Con los temores lógicos que convivían en su mente, seguía viviendo circunstancias que imaginaba, gratas y no tanto. No obstante, desde el primer momento en el Colegio Secundario de Artes 42, recibió de la comunidad y en grandes cantidades las tres “c”; cariño, contención y cuidado. 

“En la secundaria se portan re bien conmigo. He llegado a tener contacto con algunos chicos de la primaria, pero no mucho. En mi infancia y esta parte de la adolescencia que estoy viviendo me contiene mucho mi familia. Tengo amigos que a veces me invitan a su casa y voy con ellos, estoy una tarde; compartimos", contó este hijo único que, de nuevo, gracias a la virtualidad en la educación, volvió a adaptarse a otra realidad. “El año pasado tomé clases desde las plataformas meet, classroom y vía whatsapp; y pido las tareas de los días que no voy a mis compañeros que son fantásticos, les agradezco muchísimo que me hayan aceptado tal cual soy”, aseguró. 

De repente, este soñador comenzó a brindar su costado filosófico con palabras que viniendo de él, toman una grandeza inevitable. “Para llevarte bien con las personas, tenés que ser solidario, respetuoso.
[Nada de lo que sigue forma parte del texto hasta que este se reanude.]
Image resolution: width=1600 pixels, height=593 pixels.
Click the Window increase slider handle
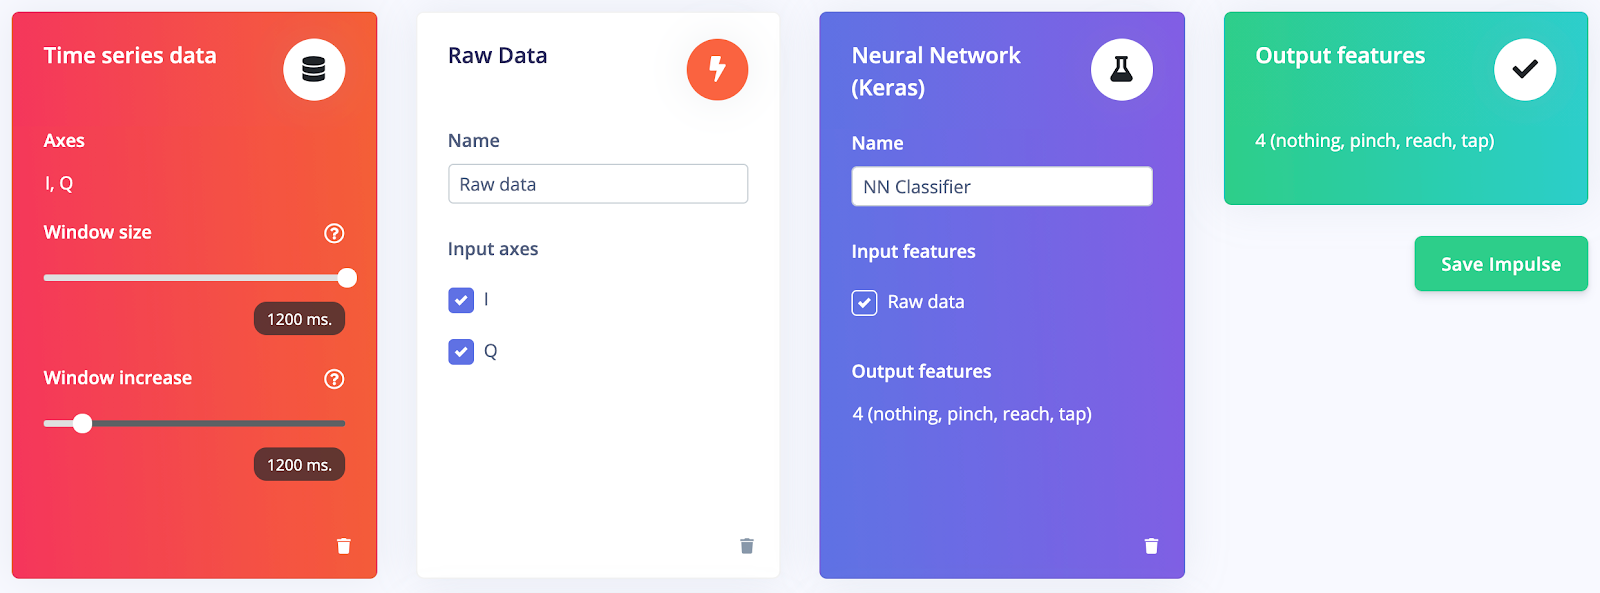(x=83, y=424)
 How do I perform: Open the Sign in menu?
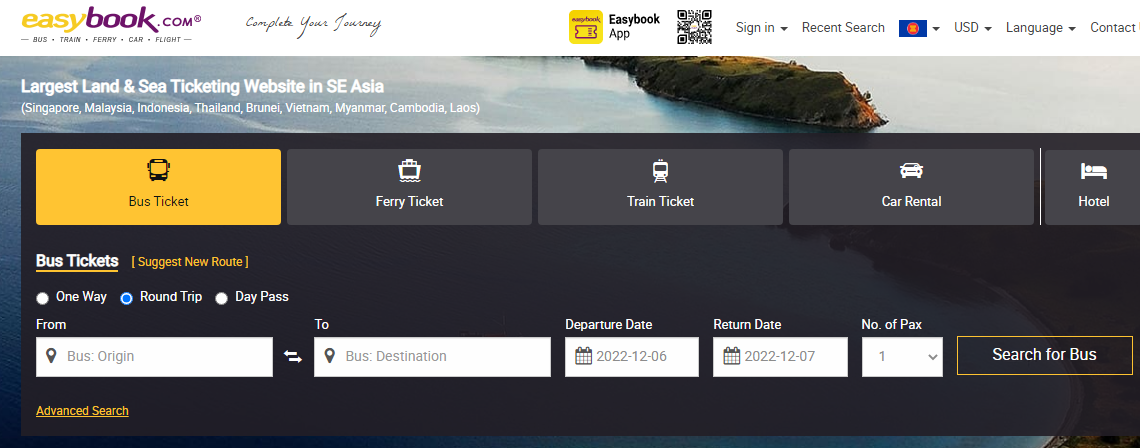761,28
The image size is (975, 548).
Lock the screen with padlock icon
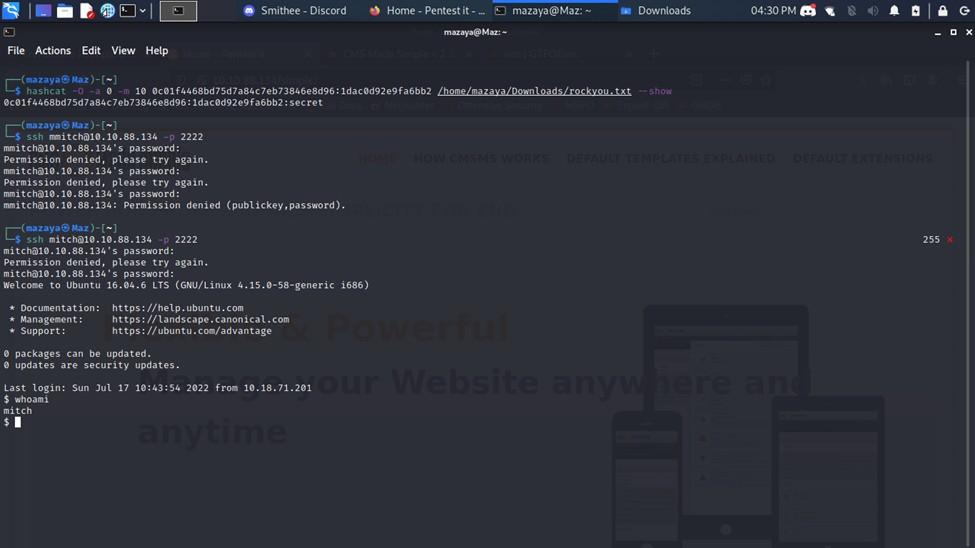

Creo que hay que tener empatía con el otro en lo que necesite”. En el colegio, están muy contentos con su presencia. “Los profesores y directivos desean lo mejor para mi crecimiento personal”, dijo el estudiante declarado fan de las matemáticas y ya acostumbrado a un ritmo de vida con una diversidad de actividades y metas por cumplir.

Mirando al futuro

“Me gustaría estudiar para más adelante lo que es la tecnología en sí, sobre la computadora, editar videos, ese es mi sueño”, dijo Aarón Chávez con las expectativas intactas y la ilusión puesta en entrar al Incaa. “Sería mi gran sueño porque me encanta todo lo que es cine y edición de videos”, aseguró el joven que actualmente se encuentra motivado y emprendiendo al vender aromatizantes.